D'après le plaignant, ancien chef du département coton de Glencore, la société de commerce Louis Dreyfus Commodities et ses filiales néerlandaises Allenberg Cotton et Term Commodities possédaient au moment des faits, entre mars et juillet 2011, un monopole sur ce secteur. Le plaignant invoque donc les lois anti-trust applicables aux Etats-Unis, le lieu du délit étant la bourse des contrats à termes sur le coton, l'Intercontinental Exchange ICE, basée à Atlanta.

L'abus de position dominante se serait produit dans un contexte d'inondations au Pakistan et de faibles rendements en Chine,  entrainant une hausse des cours autour de 2,27 dollars la livre, suivi du refus de livrer des fermiers américains qui avaient prévendu leur récolte autour d'un dollar la livre. Puis en octobre 2011, la livre de coton était retombée à 96 cents.

Le marché à terme du coton avait subi une situation de squeeze, une contraction artificielle causée par la présence d'un acteur dominant, en mesure de bloquer les contrats vendeurs des autres participants. En l'occurrence, la maison de commerce incriminée aurait conservé jusqu'au bout ses positions longues, forçant les concurrents à acheter des quantités importantes de coton qu'ils ne détenaient pas physiquement, alors que le produit était rare.

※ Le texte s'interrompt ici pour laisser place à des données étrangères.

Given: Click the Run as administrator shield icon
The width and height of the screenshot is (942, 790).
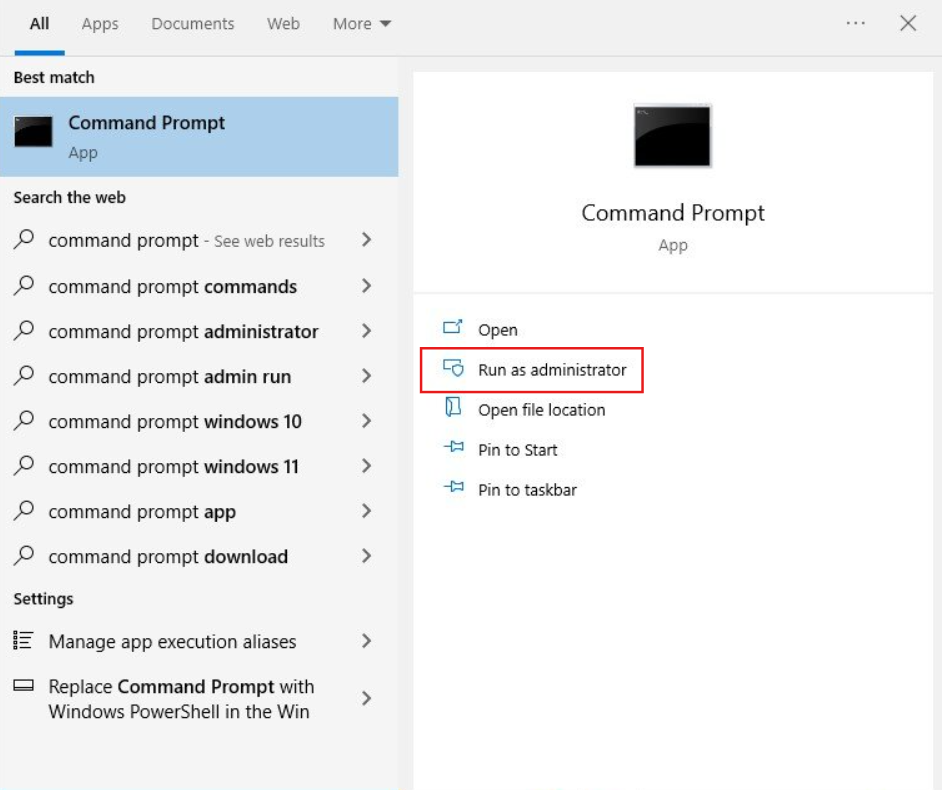Looking at the screenshot, I should pos(453,369).
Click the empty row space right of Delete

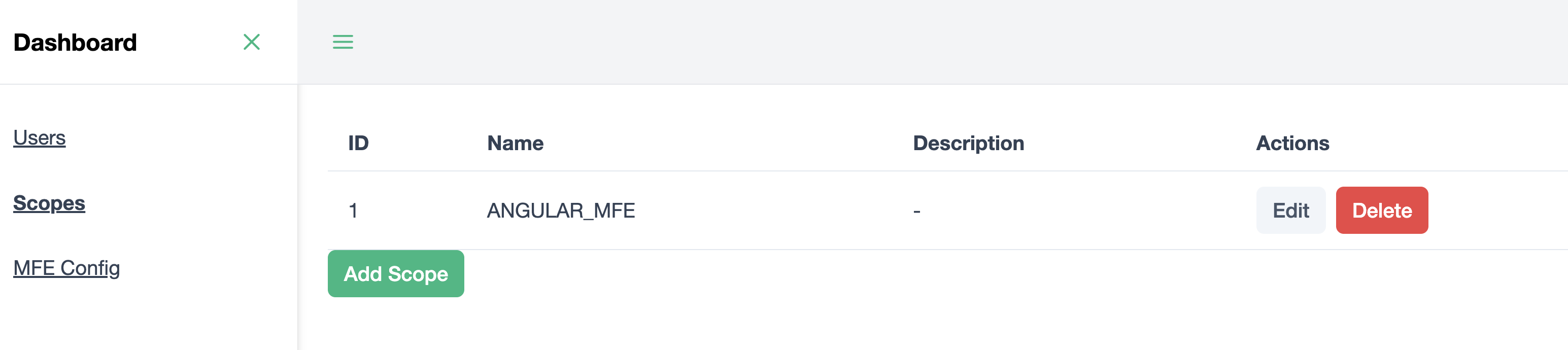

En conservant des engagements à des prix plus élevés que le cours spot, ce qui le conduisait à livrer un coton plus couteux que celui qu'il aurait pu se procurer immédiatement, le défendant n'a pas agi conformément à la rationalité économique, estime le plaignant.

Des tentatives équivalentes de démontrer une altération volontaire du marché du pétrole ont échoué en 2000 (affaire Tosco v. Arcadia), du fait de la difficulté à justifier le prix d'une matière première, et à apporter les preuves de telles manipulations.